• [AIM OF THE TASK]: Copy out the records below word for word, beginning at the line that contains "The width and" and ending after the line that contains "Action: [11, 37]". Leave the pictures out of your copy.

• [SUPPLIED DATA]:
○ ○ ○ ○ ○

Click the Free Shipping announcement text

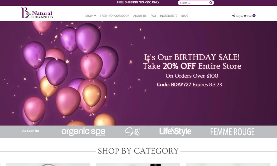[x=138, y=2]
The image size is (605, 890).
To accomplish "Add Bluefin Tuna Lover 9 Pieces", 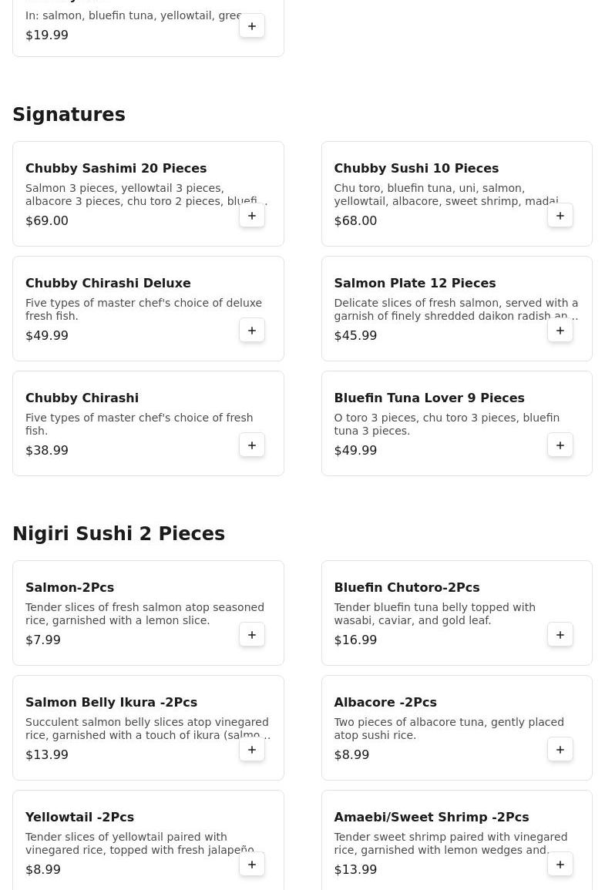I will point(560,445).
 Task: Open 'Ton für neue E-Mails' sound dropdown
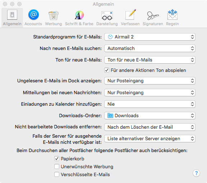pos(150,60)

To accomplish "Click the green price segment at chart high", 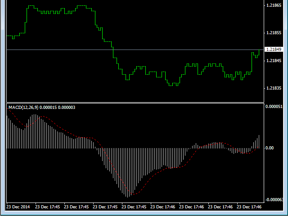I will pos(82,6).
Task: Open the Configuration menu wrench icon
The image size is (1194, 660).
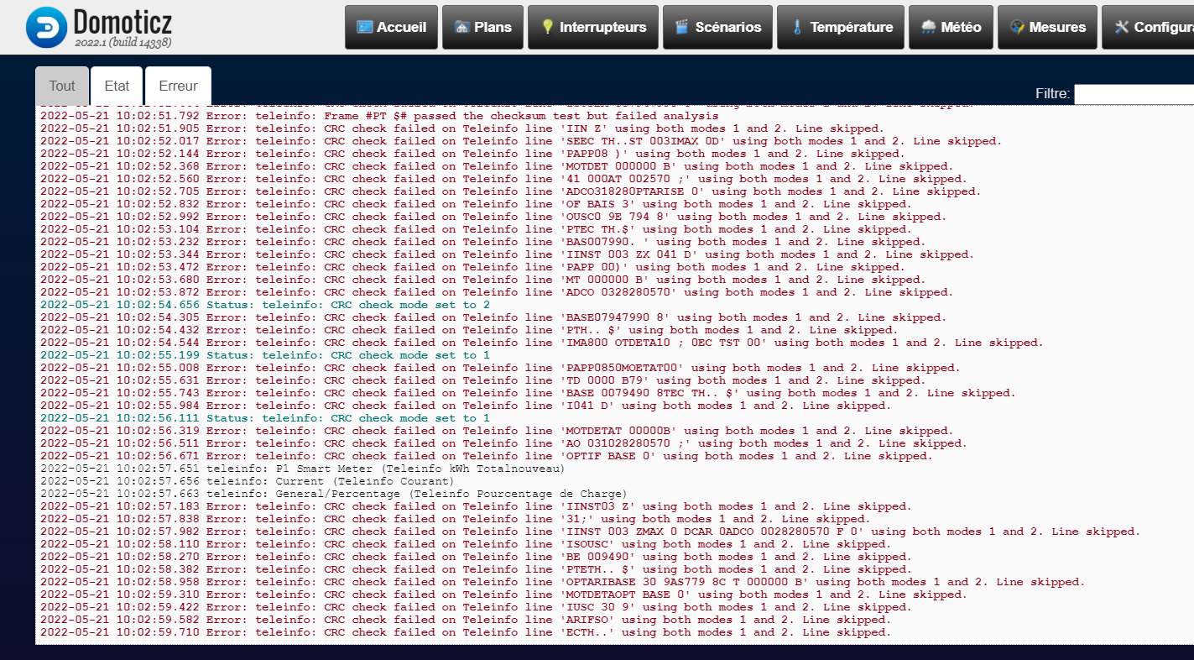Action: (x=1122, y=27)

○ ○ ○ ○ ○

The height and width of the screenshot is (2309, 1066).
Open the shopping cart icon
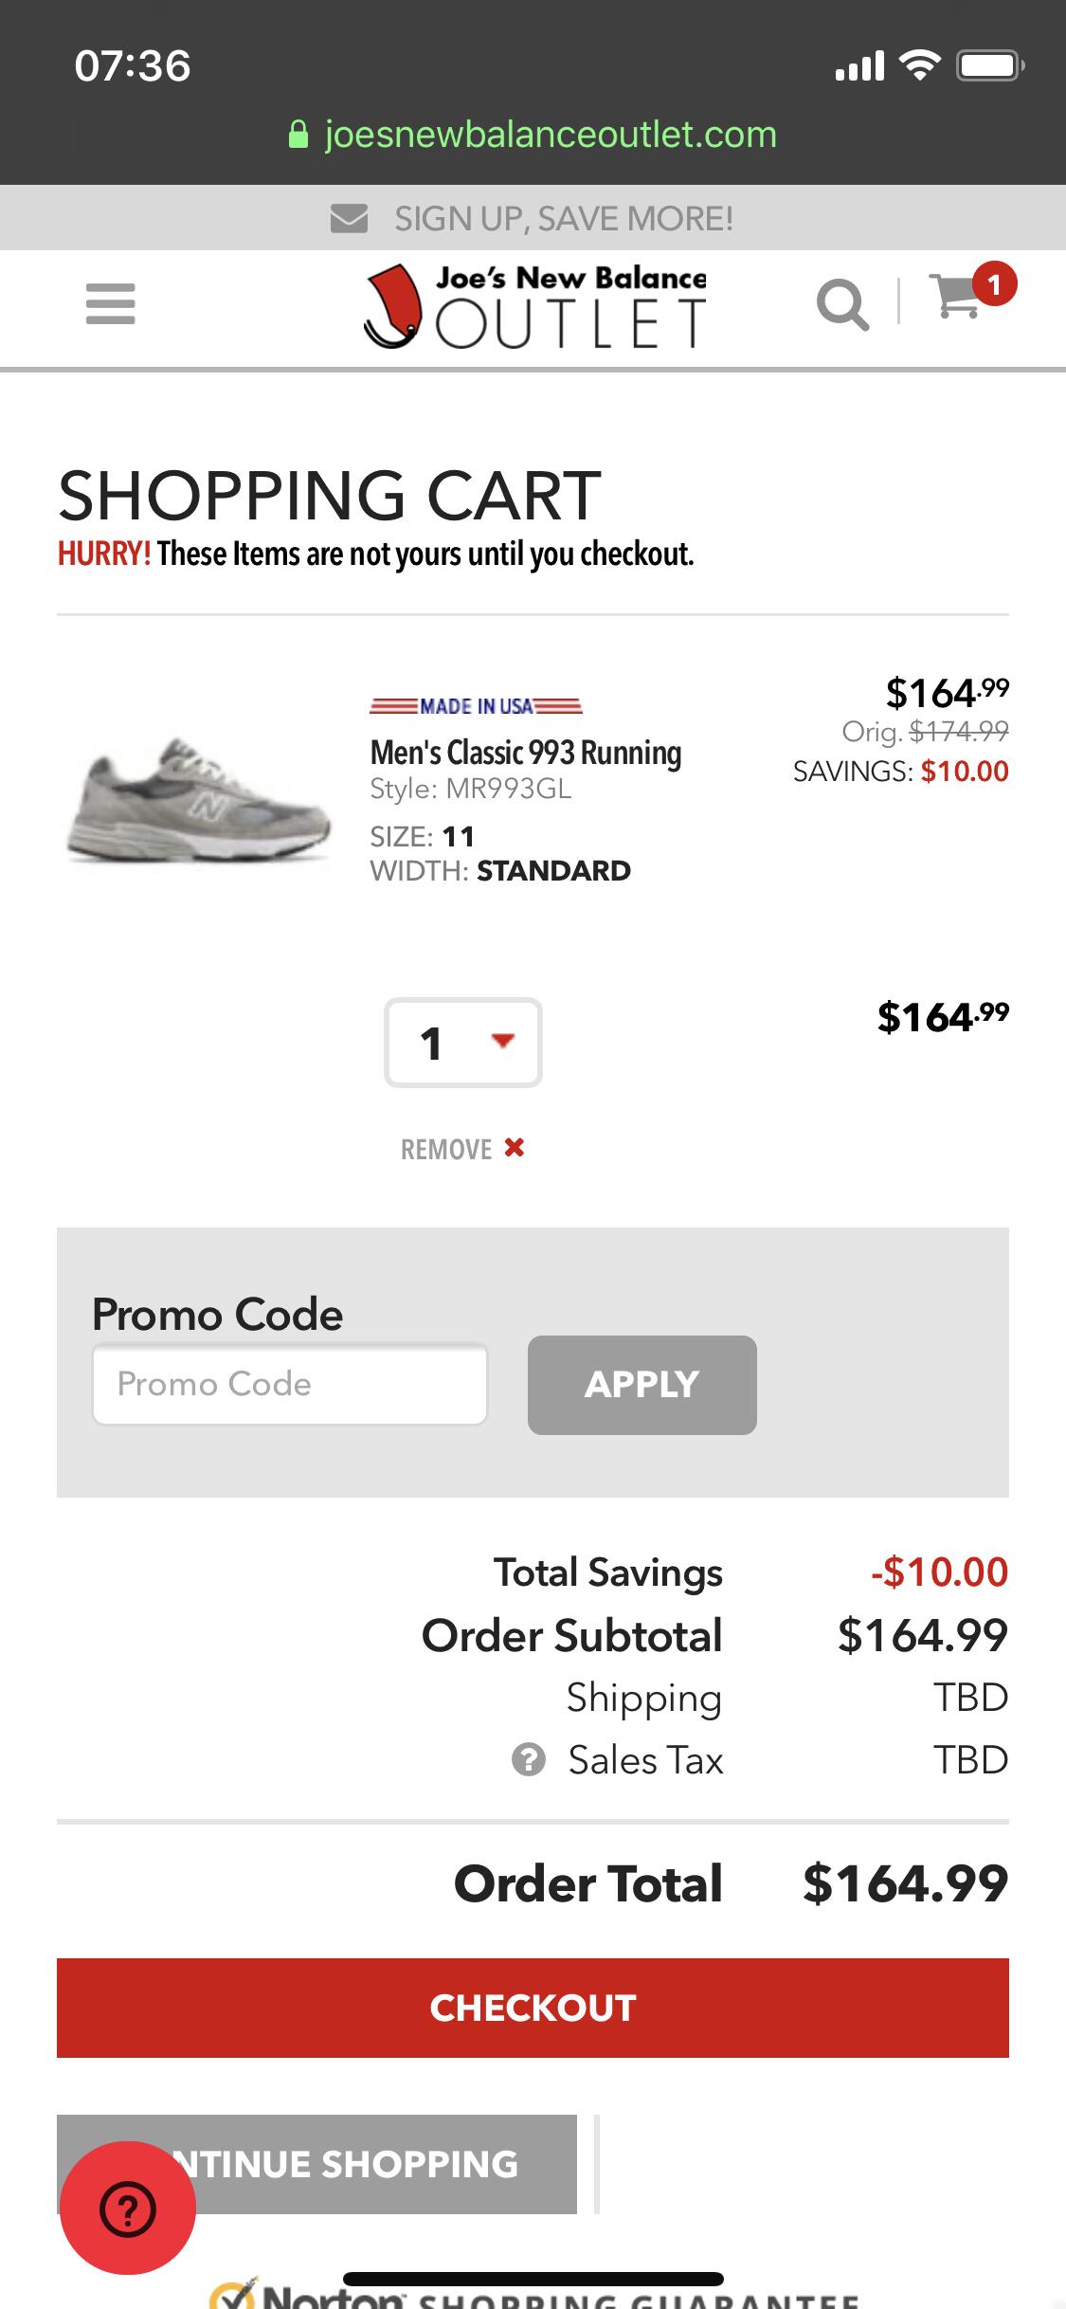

○ ○ ○ ○ ○

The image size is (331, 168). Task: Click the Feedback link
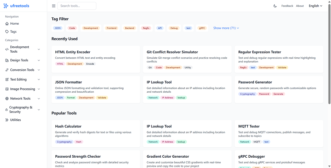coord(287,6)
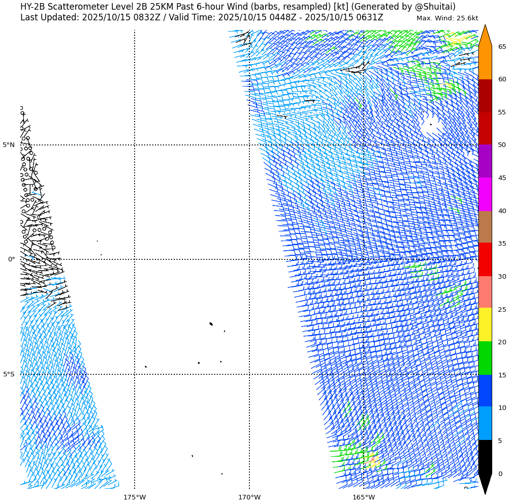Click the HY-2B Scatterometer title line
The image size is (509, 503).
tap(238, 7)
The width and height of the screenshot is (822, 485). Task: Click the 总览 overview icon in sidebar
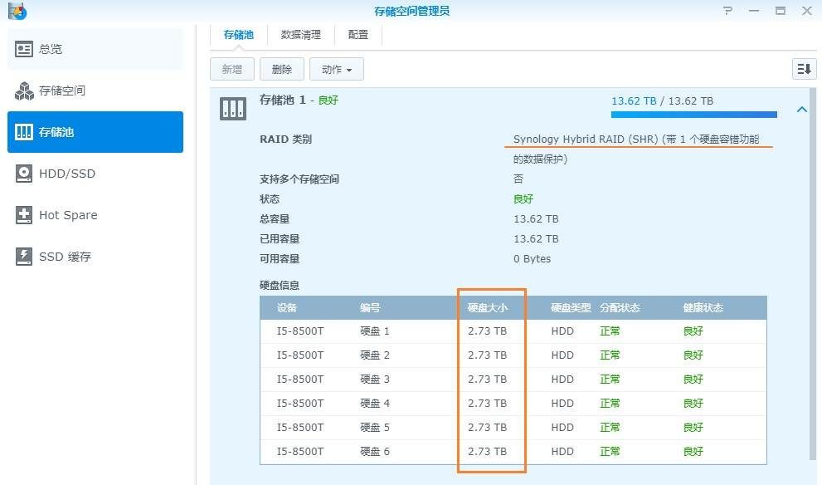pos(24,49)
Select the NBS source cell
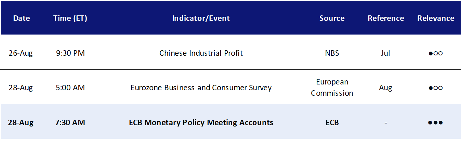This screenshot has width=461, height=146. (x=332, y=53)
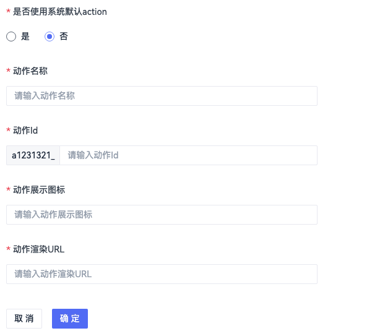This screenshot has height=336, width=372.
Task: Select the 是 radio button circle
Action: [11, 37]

○ ○ ○ ○ ○

• [FINISHED TASK]:
The width and height of the screenshot is (822, 485). Task: Click the 总览 overview icon in sidebar
pos(24,49)
Select the NBS source cell
This screenshot has width=461, height=146. (x=332, y=53)
This screenshot has height=336, width=372.
Task: Select the 是 radio button circle
Action: [11, 37]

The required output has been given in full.